(Beginning of DATA SHOWN)

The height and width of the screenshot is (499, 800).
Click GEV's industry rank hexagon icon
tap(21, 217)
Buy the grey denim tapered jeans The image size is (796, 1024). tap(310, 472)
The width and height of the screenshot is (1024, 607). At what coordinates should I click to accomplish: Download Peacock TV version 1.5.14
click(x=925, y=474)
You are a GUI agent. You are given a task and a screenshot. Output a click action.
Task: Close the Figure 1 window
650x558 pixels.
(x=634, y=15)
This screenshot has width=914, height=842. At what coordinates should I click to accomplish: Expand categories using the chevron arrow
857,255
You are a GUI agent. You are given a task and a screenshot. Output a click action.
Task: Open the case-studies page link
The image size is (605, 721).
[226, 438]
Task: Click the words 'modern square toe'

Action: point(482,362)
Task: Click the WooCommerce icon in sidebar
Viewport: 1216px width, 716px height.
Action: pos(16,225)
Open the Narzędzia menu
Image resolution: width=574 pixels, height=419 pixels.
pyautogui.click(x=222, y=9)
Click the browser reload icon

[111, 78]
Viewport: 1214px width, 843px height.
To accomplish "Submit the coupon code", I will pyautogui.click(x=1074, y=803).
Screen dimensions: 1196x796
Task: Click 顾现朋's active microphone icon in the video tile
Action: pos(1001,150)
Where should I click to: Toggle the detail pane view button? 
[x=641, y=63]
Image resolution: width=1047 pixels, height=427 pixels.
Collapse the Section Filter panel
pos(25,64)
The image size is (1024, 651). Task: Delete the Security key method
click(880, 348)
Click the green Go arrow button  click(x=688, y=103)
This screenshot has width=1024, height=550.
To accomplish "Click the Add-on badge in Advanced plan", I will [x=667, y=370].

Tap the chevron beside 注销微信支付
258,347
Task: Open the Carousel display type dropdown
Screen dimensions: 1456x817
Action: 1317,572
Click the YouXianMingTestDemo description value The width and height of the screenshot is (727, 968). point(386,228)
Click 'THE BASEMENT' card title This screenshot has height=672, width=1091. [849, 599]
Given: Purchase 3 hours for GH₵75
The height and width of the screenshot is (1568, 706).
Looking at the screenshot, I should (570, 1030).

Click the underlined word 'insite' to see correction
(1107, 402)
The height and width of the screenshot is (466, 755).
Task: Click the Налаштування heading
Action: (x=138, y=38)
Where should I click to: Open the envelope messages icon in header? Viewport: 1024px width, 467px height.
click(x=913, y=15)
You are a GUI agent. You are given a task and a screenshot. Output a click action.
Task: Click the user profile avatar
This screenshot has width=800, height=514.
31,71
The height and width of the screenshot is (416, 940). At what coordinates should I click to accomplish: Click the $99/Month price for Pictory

(End of DATA SHOWN)

EXERCISE GOAL
Could you return exactly the stretch of the data above that starts at the line with "Task: Open the case-studies page link" and ends at the line with "Given: Purchase 3 hours for GH₵75", both lines included?

YOUR SOLUTION
Task: Open the case-studies page link
The image size is (605, 721).
[226, 438]
Task: Click the words 'modern square toe'

Action: point(482,362)
Task: Click the WooCommerce icon in sidebar
Viewport: 1216px width, 716px height.
Action: pos(16,225)
Open the Narzędzia menu
Image resolution: width=574 pixels, height=419 pixels.
pyautogui.click(x=222, y=9)
Click the browser reload icon

[111, 78]
Viewport: 1214px width, 843px height.
To accomplish "Submit the coupon code", I will pyautogui.click(x=1074, y=803).
Screen dimensions: 1196x796
Task: Click 顾现朋's active microphone icon in the video tile
Action: pos(1001,150)
Where should I click to: Toggle the detail pane view button? 
[x=641, y=63]
Image resolution: width=1047 pixels, height=427 pixels.
Collapse the Section Filter panel
pos(25,64)
The image size is (1024, 651). Task: Delete the Security key method
click(880, 348)
Click the green Go arrow button  click(x=688, y=103)
This screenshot has width=1024, height=550.
To accomplish "Click the Add-on badge in Advanced plan", I will [x=667, y=370].

Tap the chevron beside 注销微信支付
258,347
Task: Open the Carousel display type dropdown
Screen dimensions: 1456x817
Action: 1317,572
Click the YouXianMingTestDemo description value The width and height of the screenshot is (727, 968). point(386,228)
Click 'THE BASEMENT' card title This screenshot has height=672, width=1091. [849, 599]
Given: Purchase 3 hours for GH₵75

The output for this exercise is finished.